— Begin —

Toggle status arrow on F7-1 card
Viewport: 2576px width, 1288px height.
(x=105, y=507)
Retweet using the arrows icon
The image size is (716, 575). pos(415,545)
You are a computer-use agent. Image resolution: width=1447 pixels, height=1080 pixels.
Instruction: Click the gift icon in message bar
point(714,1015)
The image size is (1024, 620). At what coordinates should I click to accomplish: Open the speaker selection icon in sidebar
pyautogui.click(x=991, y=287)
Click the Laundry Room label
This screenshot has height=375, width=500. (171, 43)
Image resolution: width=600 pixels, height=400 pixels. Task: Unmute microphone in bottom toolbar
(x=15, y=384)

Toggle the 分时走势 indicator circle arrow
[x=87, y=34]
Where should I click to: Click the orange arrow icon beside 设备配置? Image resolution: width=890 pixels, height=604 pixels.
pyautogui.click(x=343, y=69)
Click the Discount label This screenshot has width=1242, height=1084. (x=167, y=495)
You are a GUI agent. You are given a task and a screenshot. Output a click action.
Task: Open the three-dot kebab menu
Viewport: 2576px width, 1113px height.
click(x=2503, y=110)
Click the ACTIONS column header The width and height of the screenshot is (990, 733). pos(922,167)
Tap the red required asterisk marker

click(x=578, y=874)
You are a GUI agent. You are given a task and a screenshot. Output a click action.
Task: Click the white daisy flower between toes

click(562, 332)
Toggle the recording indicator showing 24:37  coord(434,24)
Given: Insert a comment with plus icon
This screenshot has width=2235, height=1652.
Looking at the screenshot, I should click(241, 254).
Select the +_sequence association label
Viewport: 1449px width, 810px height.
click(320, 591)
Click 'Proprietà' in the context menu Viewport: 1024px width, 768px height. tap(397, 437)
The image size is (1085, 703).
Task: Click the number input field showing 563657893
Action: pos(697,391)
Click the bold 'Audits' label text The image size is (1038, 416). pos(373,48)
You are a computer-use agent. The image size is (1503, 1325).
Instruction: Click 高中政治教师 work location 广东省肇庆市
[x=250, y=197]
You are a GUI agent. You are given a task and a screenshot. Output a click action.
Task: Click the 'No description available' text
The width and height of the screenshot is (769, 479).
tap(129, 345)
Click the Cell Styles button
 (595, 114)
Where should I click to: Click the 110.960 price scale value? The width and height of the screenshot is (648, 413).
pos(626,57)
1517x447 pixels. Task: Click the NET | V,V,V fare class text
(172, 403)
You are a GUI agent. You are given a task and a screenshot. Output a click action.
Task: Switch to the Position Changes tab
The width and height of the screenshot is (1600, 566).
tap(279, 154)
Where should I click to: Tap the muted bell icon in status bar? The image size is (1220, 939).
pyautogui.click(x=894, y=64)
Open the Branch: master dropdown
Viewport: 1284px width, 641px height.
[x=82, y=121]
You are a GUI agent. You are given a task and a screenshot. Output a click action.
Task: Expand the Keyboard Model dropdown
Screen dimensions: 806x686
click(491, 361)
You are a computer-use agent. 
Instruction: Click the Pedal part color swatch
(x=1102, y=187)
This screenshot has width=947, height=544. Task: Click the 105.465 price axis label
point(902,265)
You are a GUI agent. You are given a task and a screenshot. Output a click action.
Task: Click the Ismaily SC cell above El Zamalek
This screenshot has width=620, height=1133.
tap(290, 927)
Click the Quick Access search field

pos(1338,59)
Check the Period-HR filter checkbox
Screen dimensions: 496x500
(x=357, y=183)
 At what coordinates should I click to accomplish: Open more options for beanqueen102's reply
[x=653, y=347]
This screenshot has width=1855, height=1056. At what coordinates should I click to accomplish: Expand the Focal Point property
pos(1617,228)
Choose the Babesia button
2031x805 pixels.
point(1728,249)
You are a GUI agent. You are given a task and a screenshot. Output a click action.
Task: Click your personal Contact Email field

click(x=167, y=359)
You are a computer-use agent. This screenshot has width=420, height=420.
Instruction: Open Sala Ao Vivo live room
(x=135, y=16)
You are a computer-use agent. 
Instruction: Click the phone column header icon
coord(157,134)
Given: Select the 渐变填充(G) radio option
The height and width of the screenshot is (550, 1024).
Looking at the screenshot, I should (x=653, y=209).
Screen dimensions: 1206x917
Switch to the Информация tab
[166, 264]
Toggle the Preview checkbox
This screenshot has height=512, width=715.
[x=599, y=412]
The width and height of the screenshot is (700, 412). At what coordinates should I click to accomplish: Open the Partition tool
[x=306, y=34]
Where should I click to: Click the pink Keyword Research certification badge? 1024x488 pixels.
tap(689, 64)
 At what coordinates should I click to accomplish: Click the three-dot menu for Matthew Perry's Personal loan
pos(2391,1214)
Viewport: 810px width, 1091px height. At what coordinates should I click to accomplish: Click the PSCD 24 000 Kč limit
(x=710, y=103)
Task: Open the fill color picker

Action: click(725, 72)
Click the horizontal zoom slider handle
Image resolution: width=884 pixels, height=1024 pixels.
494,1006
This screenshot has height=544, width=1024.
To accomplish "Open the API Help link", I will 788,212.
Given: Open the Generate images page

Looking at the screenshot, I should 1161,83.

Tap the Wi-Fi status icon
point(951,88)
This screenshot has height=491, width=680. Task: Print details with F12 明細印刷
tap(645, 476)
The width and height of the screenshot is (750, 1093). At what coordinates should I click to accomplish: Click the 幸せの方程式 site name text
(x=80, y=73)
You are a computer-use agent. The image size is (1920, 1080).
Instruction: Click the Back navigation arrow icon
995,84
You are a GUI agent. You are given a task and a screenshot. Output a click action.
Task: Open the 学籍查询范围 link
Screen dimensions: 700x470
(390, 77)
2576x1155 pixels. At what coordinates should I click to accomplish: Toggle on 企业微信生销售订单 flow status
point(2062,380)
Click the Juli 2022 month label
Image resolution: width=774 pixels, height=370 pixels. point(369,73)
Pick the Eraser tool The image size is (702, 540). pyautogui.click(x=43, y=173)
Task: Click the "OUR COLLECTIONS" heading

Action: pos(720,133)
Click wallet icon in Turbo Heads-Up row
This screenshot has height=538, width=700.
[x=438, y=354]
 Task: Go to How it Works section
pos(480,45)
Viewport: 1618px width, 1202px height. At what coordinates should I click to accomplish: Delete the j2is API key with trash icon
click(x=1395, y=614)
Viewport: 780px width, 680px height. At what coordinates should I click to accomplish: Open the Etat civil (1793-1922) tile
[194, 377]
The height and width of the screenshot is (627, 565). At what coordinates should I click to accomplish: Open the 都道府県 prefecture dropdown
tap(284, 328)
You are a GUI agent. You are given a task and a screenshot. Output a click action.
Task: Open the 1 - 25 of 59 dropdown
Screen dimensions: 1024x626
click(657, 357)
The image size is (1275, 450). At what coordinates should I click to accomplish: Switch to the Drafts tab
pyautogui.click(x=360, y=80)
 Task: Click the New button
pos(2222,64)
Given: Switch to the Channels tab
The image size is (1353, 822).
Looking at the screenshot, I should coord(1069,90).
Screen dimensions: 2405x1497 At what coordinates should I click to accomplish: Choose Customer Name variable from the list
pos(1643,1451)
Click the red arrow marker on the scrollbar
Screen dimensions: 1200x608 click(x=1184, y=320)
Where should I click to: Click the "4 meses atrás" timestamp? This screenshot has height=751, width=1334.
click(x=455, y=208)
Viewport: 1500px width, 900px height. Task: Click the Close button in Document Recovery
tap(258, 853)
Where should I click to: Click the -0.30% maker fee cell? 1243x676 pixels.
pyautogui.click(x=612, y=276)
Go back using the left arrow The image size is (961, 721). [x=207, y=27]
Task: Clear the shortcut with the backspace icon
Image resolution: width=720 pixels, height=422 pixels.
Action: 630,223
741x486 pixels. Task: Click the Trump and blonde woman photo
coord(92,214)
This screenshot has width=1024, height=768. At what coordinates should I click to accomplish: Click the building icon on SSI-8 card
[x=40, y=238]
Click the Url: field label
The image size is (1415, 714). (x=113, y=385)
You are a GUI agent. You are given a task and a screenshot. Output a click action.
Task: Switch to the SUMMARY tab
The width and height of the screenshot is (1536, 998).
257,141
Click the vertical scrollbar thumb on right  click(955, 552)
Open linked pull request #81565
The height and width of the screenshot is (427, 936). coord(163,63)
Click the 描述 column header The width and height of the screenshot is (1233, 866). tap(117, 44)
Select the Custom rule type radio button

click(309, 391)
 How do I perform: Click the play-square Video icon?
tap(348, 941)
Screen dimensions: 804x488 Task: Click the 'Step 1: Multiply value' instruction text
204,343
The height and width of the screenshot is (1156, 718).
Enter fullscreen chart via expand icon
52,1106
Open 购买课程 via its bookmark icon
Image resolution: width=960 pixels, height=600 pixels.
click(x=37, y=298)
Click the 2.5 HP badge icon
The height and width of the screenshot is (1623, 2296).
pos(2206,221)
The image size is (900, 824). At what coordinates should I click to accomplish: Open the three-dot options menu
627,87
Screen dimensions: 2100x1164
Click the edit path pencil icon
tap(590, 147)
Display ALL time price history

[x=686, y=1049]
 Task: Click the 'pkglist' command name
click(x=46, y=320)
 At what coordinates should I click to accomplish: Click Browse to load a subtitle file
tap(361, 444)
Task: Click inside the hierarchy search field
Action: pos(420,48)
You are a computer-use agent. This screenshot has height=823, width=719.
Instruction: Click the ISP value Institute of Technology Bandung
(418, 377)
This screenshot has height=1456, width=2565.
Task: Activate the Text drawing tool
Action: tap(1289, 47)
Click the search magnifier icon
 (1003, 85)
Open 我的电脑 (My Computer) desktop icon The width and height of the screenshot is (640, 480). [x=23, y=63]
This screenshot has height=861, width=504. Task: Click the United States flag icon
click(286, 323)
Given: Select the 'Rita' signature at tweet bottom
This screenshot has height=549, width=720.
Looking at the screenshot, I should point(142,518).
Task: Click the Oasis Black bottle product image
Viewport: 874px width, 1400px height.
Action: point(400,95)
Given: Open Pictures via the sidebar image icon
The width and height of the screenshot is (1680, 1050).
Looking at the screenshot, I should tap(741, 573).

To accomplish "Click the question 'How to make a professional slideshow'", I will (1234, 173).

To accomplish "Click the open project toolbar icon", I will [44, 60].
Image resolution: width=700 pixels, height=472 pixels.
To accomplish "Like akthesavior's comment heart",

— End —

▸ What you have to do
Reproduce the listing word for word, beginning at the line that contains "At what coordinates should I click to accomplish: Click Browse" and continuing through the last line of the listing.

▸ Exercise response
 At what coordinates should I click to accomplish: Click Browse to load a subtitle file
tap(361, 444)
Task: Click inside the hierarchy search field
Action: pos(420,48)
You are a computer-use agent. This screenshot has height=823, width=719.
Instruction: Click the ISP value Institute of Technology Bandung
(418, 377)
This screenshot has height=1456, width=2565.
Task: Activate the Text drawing tool
Action: tap(1289, 47)
Click the search magnifier icon
 (1003, 85)
Open 我的电脑 (My Computer) desktop icon The width and height of the screenshot is (640, 480). [x=23, y=63]
This screenshot has height=861, width=504. Task: Click the United States flag icon
click(286, 323)
Given: Select the 'Rita' signature at tweet bottom
This screenshot has height=549, width=720.
Looking at the screenshot, I should point(142,518).
Task: Click the Oasis Black bottle product image
Viewport: 874px width, 1400px height.
Action: point(400,95)
Given: Open Pictures via the sidebar image icon
The width and height of the screenshot is (1680, 1050).
Looking at the screenshot, I should tap(741, 573).

To accomplish "Click the question 'How to make a professional slideshow'", I will (1234, 173).

To accomplish "Click the open project toolbar icon", I will [44, 60].
Image resolution: width=700 pixels, height=472 pixels.
To accomplish "Like akthesavior's comment heart",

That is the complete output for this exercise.